● Your task: Give the part of the records that opens with the line containing "Bd. 27 Nr. 5-6" and runs through the end of the records as a JSON list of strings, one string per line, with blank lines and the pictures left out.

● Extracted data:
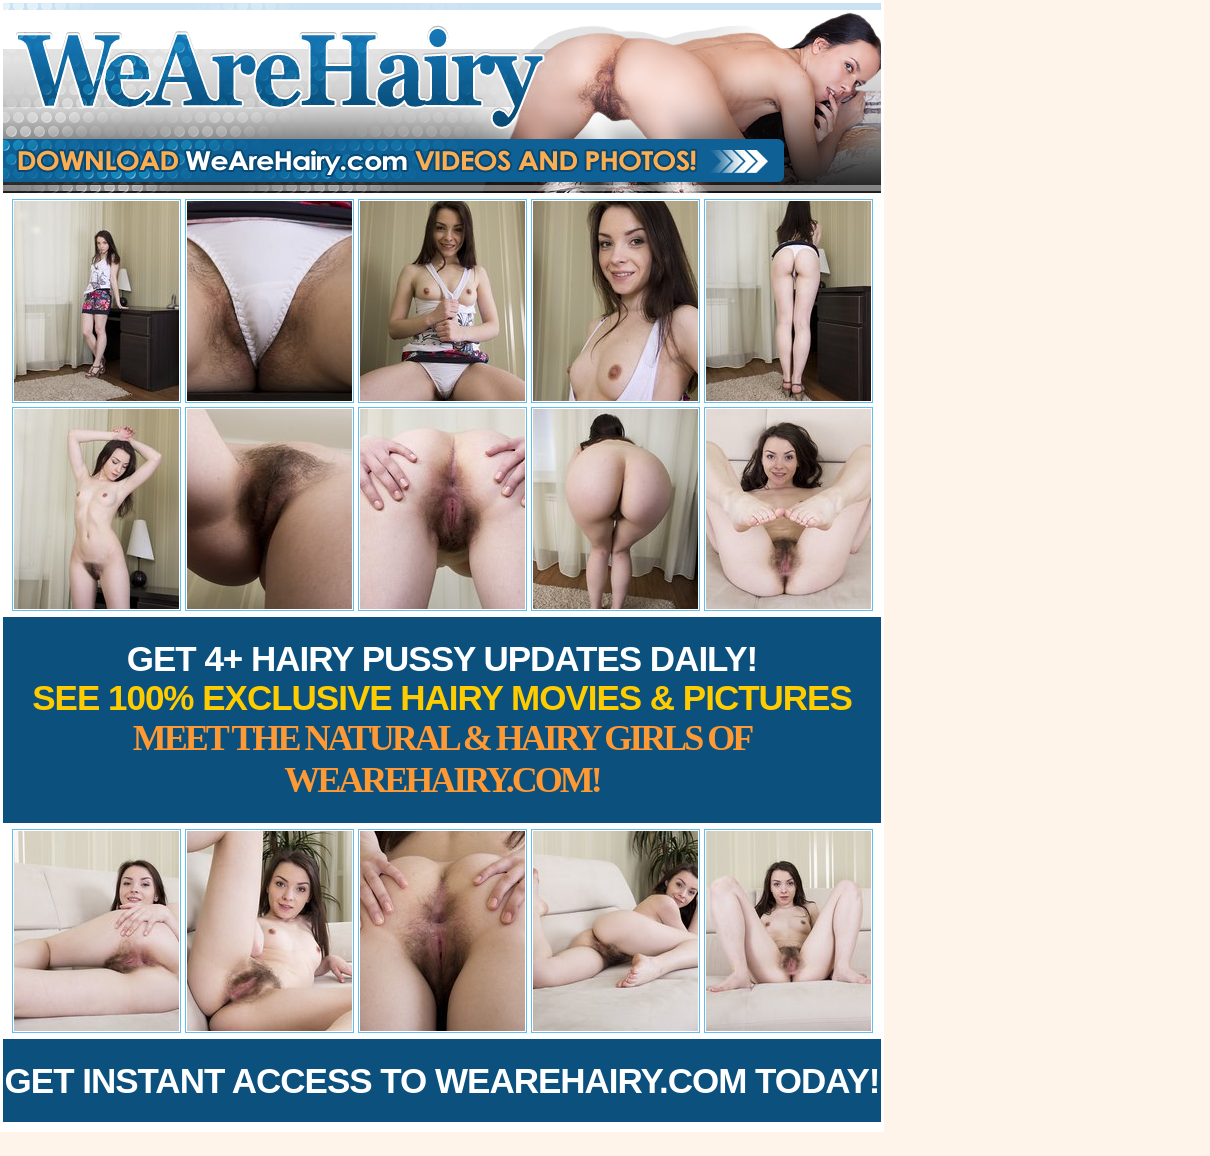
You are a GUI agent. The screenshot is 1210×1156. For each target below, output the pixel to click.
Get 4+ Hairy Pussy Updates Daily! (442, 719)
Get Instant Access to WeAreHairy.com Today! (442, 1080)
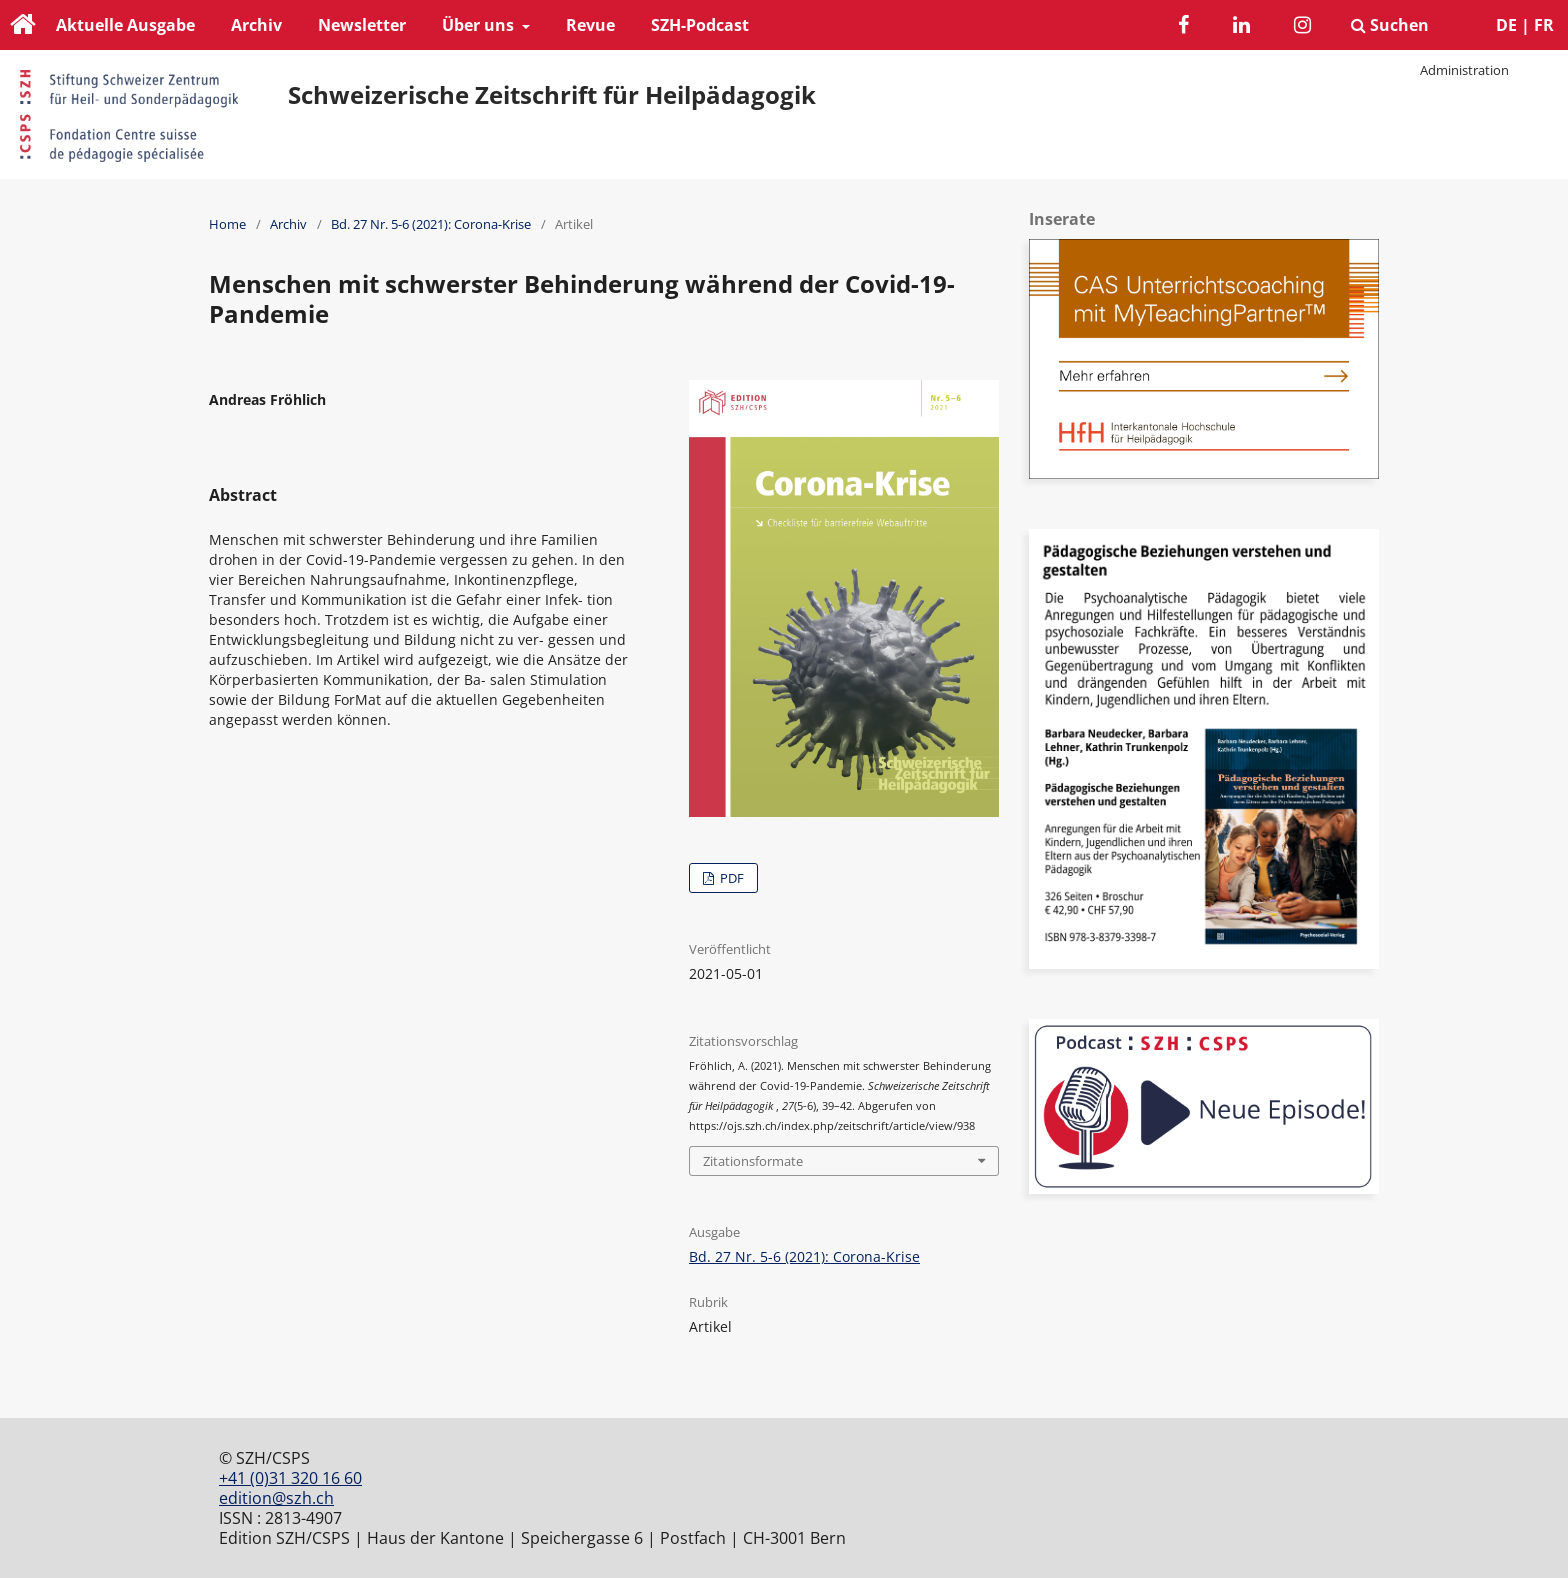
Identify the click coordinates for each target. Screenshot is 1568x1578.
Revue (590, 25)
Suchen (1390, 25)
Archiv (256, 25)
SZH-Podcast (700, 25)
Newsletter (362, 25)
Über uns (480, 25)
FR (1544, 25)
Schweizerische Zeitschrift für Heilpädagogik (552, 95)
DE (1506, 25)
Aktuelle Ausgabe (125, 25)
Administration (1464, 70)
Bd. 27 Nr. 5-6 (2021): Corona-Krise (431, 224)
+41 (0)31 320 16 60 (290, 1478)
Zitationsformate (753, 1161)
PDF (730, 878)
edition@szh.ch (276, 1498)
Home (227, 224)
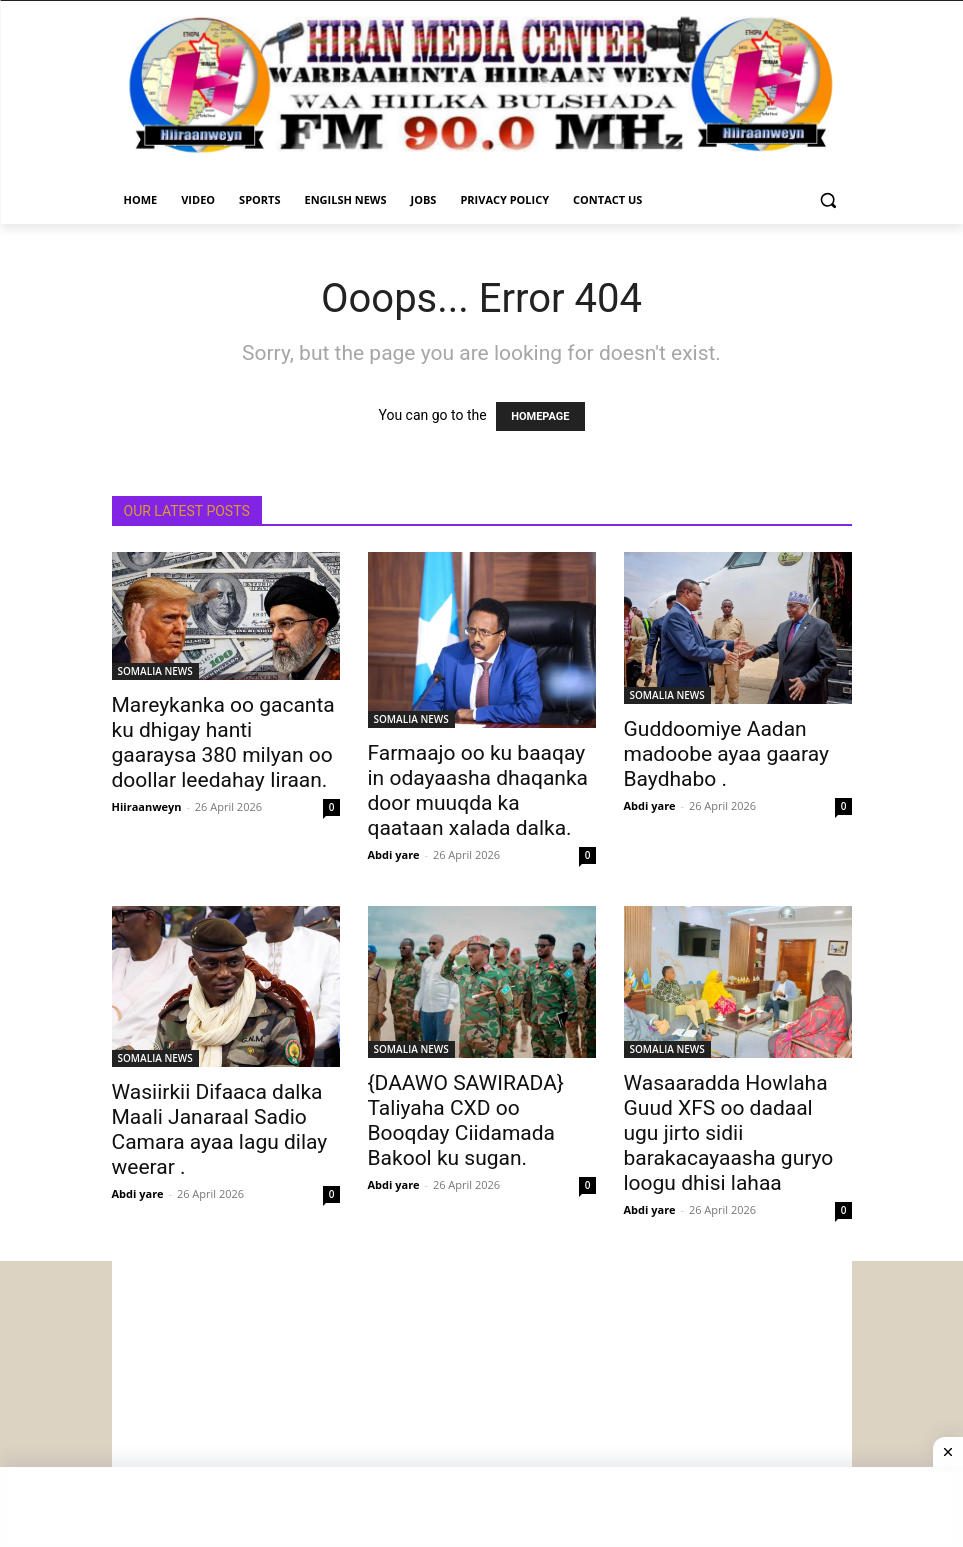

● Answer below:
[
  "Bd. 27 Nr. 5-6 (2021): Corona-Krise (431, 224)",
  "+41 (0)31 320 16 60 (290, 1478)",
  "Zitationsformate (753, 1161)",
  "PDF (730, 878)",
  "edition@szh.ch (276, 1498)",
  "Home (227, 224)"
]